* TUGAS YANG DIKERJAKAN *
Tolong salin ulang bagian teks tentang sejarah Banyumas tanpa mengubah apa pun, mulai dari "Sabtu, 25 Maret" dan berakhir pada "Banyumas tempo doeloe.".

* TEKS BACAAN *
Sabtu, 25 Maret 2023

Sejarah Banyumas (1): Banyumas, Nama Kuno Sungai Serayu? Kota Banyumas Masa Lampau dan Kota Purwokerto Masa Kini


*Untuk melihat semua artikel Sejarah Banyumas dalam blog ini Klik Disini

Nama Banyumas adalah satu hal. Kota Banyumas tempo doeloe hal lain lagi. Nama kota Banyumas kini menjadi nama kecamatan Banyumas dan nama kabupaten Banyumas. Namun kini ibu kota kabupaten Banyumas tidak lagi di Banyumas tetapi di Purwokerto. Mengapa? Itu hal lain lagi. Yang ingin diperhatikan dalam hal ini adalah asal usul nama Banyumas dan pertumbuhan dan perkembangan kota Banyumas tempo doeloe.

* KUTIPAN SUMBER *
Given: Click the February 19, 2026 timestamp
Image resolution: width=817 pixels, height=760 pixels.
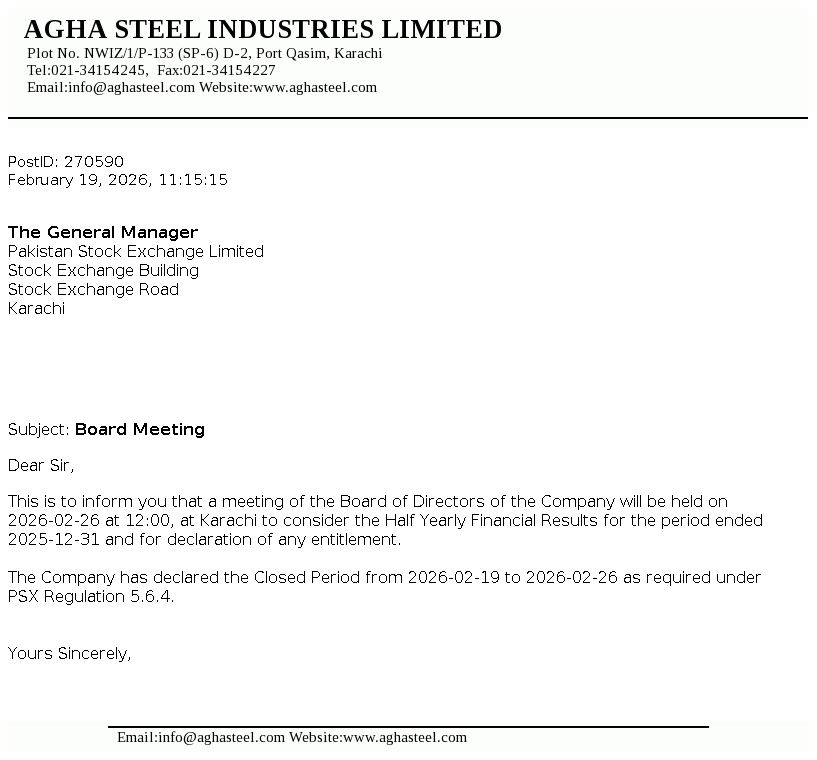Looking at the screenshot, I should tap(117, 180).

* JAWABAN LATIHAN INI *
Sabtu, 25 Maret 2023

Sejarah Banyumas (1): Banyumas, Nama Kuno Sungai Serayu? Kota Banyumas Masa Lampau dan Kota Purwokerto Masa Kini


*Untuk melihat semua artikel Sejarah Banyumas dalam blog ini Klik Disini

Nama Banyumas adalah satu hal. Kota Banyumas tempo doeloe hal lain lagi. Nama kota Banyumas kini menjadi nama kecamatan Banyumas dan nama kabupaten Banyumas. Namun kini ibu kota kabupaten Banyumas tidak lagi di Banyumas tetapi di Purwokerto. Mengapa? Itu hal lain lagi. Yang ingin diperhatikan dalam hal ini adalah asal usul nama Banyumas dan pertumbuhan dan perkembangan kota Banyumas tempo doeloe.